╭──

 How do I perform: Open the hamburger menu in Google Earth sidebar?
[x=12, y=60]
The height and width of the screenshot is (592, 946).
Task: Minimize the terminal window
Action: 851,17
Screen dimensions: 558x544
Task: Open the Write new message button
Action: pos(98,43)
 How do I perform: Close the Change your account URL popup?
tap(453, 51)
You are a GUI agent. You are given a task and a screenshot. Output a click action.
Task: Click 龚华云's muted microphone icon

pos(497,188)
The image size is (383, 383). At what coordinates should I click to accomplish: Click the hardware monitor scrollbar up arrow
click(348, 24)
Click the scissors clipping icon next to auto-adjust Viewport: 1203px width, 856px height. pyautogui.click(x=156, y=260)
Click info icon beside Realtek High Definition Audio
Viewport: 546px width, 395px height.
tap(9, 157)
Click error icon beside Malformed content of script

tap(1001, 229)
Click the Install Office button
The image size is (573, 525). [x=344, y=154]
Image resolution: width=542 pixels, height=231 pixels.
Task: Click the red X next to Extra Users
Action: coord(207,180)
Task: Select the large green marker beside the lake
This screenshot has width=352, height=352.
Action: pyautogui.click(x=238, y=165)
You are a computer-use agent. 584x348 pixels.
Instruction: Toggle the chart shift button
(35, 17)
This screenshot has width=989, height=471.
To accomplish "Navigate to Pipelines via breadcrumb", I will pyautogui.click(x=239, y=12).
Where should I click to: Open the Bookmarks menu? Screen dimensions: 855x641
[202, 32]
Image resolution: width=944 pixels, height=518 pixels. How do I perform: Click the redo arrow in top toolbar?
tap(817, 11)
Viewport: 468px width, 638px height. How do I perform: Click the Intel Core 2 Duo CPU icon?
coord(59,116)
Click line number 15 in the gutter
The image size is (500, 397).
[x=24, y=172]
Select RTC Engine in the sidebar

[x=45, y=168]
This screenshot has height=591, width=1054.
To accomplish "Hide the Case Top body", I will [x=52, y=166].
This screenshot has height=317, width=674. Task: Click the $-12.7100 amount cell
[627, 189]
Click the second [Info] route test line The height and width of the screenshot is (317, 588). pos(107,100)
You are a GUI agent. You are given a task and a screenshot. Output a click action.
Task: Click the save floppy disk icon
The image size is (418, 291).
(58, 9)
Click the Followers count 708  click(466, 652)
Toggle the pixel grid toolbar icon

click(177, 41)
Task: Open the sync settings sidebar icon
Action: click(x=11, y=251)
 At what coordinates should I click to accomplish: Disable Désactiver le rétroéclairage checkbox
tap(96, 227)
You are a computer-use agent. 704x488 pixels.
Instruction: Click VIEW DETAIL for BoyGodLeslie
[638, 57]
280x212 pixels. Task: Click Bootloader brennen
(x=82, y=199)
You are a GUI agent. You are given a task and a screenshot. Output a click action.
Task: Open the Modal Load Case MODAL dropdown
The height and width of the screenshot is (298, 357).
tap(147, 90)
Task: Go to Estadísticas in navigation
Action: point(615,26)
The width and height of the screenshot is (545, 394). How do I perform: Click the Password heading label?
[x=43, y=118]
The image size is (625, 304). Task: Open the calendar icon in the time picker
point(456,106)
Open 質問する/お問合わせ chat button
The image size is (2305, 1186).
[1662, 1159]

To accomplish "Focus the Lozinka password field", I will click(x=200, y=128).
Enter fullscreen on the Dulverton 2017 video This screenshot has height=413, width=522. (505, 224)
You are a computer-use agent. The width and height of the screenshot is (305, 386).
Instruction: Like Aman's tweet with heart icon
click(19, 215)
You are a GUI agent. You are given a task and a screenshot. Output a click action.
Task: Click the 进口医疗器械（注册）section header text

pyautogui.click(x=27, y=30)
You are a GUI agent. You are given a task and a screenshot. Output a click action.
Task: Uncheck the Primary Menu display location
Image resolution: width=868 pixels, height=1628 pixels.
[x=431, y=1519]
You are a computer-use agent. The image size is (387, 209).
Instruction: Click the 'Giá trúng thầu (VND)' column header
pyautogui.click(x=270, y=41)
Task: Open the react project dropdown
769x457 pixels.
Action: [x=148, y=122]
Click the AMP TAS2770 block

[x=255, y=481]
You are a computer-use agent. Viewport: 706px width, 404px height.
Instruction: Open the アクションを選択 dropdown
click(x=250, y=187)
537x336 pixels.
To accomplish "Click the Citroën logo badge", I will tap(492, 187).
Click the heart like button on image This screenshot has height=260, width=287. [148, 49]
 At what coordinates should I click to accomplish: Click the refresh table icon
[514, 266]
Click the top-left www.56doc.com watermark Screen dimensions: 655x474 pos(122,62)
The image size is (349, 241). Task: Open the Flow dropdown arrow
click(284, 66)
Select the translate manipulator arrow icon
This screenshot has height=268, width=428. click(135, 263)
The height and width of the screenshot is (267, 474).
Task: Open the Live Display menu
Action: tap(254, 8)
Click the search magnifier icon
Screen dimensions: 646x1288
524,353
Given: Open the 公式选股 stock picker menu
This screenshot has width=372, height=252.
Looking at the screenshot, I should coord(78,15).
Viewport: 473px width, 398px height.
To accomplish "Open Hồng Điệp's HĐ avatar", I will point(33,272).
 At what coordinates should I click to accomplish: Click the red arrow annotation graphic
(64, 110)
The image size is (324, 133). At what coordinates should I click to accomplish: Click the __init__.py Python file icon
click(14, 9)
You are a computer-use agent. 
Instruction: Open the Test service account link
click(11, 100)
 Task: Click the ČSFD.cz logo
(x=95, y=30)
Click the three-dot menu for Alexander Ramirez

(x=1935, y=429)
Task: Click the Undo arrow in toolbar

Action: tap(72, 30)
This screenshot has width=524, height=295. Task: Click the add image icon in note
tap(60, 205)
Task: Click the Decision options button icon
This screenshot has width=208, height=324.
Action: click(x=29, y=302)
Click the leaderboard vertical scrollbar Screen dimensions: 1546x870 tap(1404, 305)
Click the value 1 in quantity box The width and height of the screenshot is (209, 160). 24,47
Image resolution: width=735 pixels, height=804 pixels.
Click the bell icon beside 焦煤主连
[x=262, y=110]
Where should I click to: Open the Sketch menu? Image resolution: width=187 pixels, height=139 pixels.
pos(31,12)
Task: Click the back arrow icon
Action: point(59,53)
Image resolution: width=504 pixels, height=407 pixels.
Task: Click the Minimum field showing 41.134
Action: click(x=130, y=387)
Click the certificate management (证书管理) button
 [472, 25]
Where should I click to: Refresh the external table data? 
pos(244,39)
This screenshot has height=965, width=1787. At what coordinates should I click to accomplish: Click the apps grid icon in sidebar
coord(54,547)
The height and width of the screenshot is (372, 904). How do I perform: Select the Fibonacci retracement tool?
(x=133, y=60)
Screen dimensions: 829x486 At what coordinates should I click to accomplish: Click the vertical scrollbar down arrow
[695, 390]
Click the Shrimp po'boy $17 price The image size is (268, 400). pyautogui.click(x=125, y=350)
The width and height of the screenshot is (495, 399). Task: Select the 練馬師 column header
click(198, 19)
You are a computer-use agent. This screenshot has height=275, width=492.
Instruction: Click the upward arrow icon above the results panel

╰──

§ YOUR INSTRUCTIONS: Rewrite all of the material above, substituting "How can I do" for every occurrence of "How do I perform" and changing nothing else.

§ THE SOLUTION:
 How can I do: Open the hamburger menu in Google Earth sidebar?
[x=12, y=60]
The height and width of the screenshot is (592, 946).
Task: Minimize the terminal window
Action: 851,17
Screen dimensions: 558x544
Task: Open the Write new message button
Action: pos(98,43)
 How can I do: Close the Change your account URL popup?
tap(453, 51)
You are a GUI agent. You are given a task and a screenshot. Output a click action.
Task: Click 龚华云's muted microphone icon

pos(497,188)
The image size is (383, 383). At what coordinates should I click to accomplish: Click the hardware monitor scrollbar up arrow
click(348, 24)
Click the scissors clipping icon next to auto-adjust Viewport: 1203px width, 856px height. pyautogui.click(x=156, y=260)
Click info icon beside Realtek High Definition Audio
Viewport: 546px width, 395px height.
tap(9, 157)
Click error icon beside Malformed content of script

tap(1001, 229)
Click the Install Office button
The image size is (573, 525). [x=344, y=154]
Image resolution: width=542 pixels, height=231 pixels.
Task: Click the red X next to Extra Users
Action: coord(207,180)
Task: Select the large green marker beside the lake
This screenshot has width=352, height=352.
Action: pyautogui.click(x=238, y=165)
You are a computer-use agent. 584x348 pixels.
Instruction: Toggle the chart shift button
(35, 17)
This screenshot has width=989, height=471.
To accomplish "Navigate to Pipelines via breadcrumb", I will pyautogui.click(x=239, y=12).
Where should I click to: Open the Bookmarks menu? Screen dimensions: 855x641
[202, 32]
Image resolution: width=944 pixels, height=518 pixels. How can I do: Click the redo arrow in top toolbar?
tap(817, 11)
Viewport: 468px width, 638px height. How can I do: Click the Intel Core 2 Duo CPU icon?
coord(59,116)
Click line number 15 in the gutter
The image size is (500, 397).
[x=24, y=172]
Select RTC Engine in the sidebar

[x=45, y=168]
This screenshot has height=591, width=1054.
To accomplish "Hide the Case Top body", I will [x=52, y=166].
This screenshot has height=317, width=674. Task: Click the $-12.7100 amount cell
[627, 189]
Click the second [Info] route test line The height and width of the screenshot is (317, 588). pos(107,100)
You are a GUI agent. You are given a task and a screenshot. Output a click action.
Task: Click the save floppy disk icon
The image size is (418, 291).
(58, 9)
Click the Followers count 708  click(466, 652)
Toggle the pixel grid toolbar icon

click(177, 41)
Task: Open the sync settings sidebar icon
Action: click(x=11, y=251)
 At what coordinates should I click to accomplish: Disable Désactiver le rétroéclairage checkbox
tap(96, 227)
You are a computer-use agent. 704x488 pixels.
Instruction: Click VIEW DETAIL for BoyGodLeslie
[638, 57]
280x212 pixels. Task: Click Bootloader brennen
(x=82, y=199)
You are a GUI agent. You are given a task and a screenshot. Output a click action.
Task: Open the Modal Load Case MODAL dropdown
The height and width of the screenshot is (298, 357).
tap(147, 90)
Task: Go to Estadísticas in navigation
Action: point(615,26)
The width and height of the screenshot is (545, 394). How can I do: Click the Password heading label?
[x=43, y=118]
The image size is (625, 304). Task: Open the calendar icon in the time picker
point(456,106)
Open 質問する/お問合わせ chat button
The image size is (2305, 1186).
[1662, 1159]

To accomplish "Focus the Lozinka password field", I will click(x=200, y=128).
Enter fullscreen on the Dulverton 2017 video This screenshot has height=413, width=522. (505, 224)
You are a computer-use agent. The width and height of the screenshot is (305, 386).
Instruction: Like Aman's tweet with heart icon
click(19, 215)
You are a GUI agent. You are given a task and a screenshot. Output a click action.
Task: Click the 进口医疗器械（注册）section header text

pyautogui.click(x=27, y=30)
You are a GUI agent. You are given a task and a screenshot. Output a click action.
Task: Uncheck the Primary Menu display location
Image resolution: width=868 pixels, height=1628 pixels.
[x=431, y=1519]
You are a computer-use agent. The image size is (387, 209).
Instruction: Click the 'Giá trúng thầu (VND)' column header
pyautogui.click(x=270, y=41)
Task: Open the react project dropdown
769x457 pixels.
Action: [x=148, y=122]
Click the AMP TAS2770 block

[x=255, y=481]
You are a computer-use agent. Viewport: 706px width, 404px height.
Instruction: Open the アクションを選択 dropdown
click(x=250, y=187)
537x336 pixels.
To accomplish "Click the Citroën logo badge", I will tap(492, 187).
Click the heart like button on image This screenshot has height=260, width=287. [148, 49]
 At what coordinates should I click to accomplish: Click the refresh table icon
[514, 266]
Click the top-left www.56doc.com watermark Screen dimensions: 655x474 pos(122,62)
The image size is (349, 241). Task: Open the Flow dropdown arrow
click(284, 66)
Select the translate manipulator arrow icon
This screenshot has height=268, width=428. click(135, 263)
The height and width of the screenshot is (267, 474).
Task: Open the Live Display menu
Action: tap(254, 8)
Click the search magnifier icon
Screen dimensions: 646x1288
524,353
Given: Open the 公式选股 stock picker menu
This screenshot has width=372, height=252.
Looking at the screenshot, I should coord(78,15).
Viewport: 473px width, 398px height.
To accomplish "Open Hồng Điệp's HĐ avatar", I will point(33,272).
 At what coordinates should I click to accomplish: Click the red arrow annotation graphic
(64, 110)
The image size is (324, 133). At what coordinates should I click to accomplish: Click the __init__.py Python file icon
click(14, 9)
You are a computer-use agent. 
Instruction: Open the Test service account link
click(11, 100)
 Task: Click the ČSFD.cz logo
(x=95, y=30)
Click the three-dot menu for Alexander Ramirez

(x=1935, y=429)
Task: Click the Undo arrow in toolbar

Action: tap(72, 30)
This screenshot has width=524, height=295. Task: Click the add image icon in note
tap(60, 205)
Task: Click the Decision options button icon
This screenshot has width=208, height=324.
Action: click(x=29, y=302)
Click the leaderboard vertical scrollbar Screen dimensions: 1546x870 tap(1404, 305)
Click the value 1 in quantity box The width and height of the screenshot is (209, 160). 24,47
Image resolution: width=735 pixels, height=804 pixels.
Click the bell icon beside 焦煤主连
[x=262, y=110]
Where should I click to: Open the Sketch menu? Image resolution: width=187 pixels, height=139 pixels.
pos(31,12)
Task: Click the back arrow icon
Action: point(59,53)
Image resolution: width=504 pixels, height=407 pixels.
Task: Click the Minimum field showing 41.134
Action: click(x=130, y=387)
Click the certificate management (证书管理) button
 [472, 25]
Where should I click to: Refresh the external table data? 
pos(244,39)
This screenshot has height=965, width=1787. At what coordinates should I click to accomplish: Click the apps grid icon in sidebar
coord(54,547)
The height and width of the screenshot is (372, 904). How can I do: Select the Fibonacci retracement tool?
(x=133, y=60)
Screen dimensions: 829x486 At what coordinates should I click to accomplish: Click the vertical scrollbar down arrow
[695, 390]
Click the Shrimp po'boy $17 price The image size is (268, 400). pyautogui.click(x=125, y=350)
The width and height of the screenshot is (495, 399). Task: Select the 練馬師 column header
click(198, 19)
You are a computer-use agent. This screenshot has height=275, width=492.
Instruction: Click the upward arrow icon above the results panel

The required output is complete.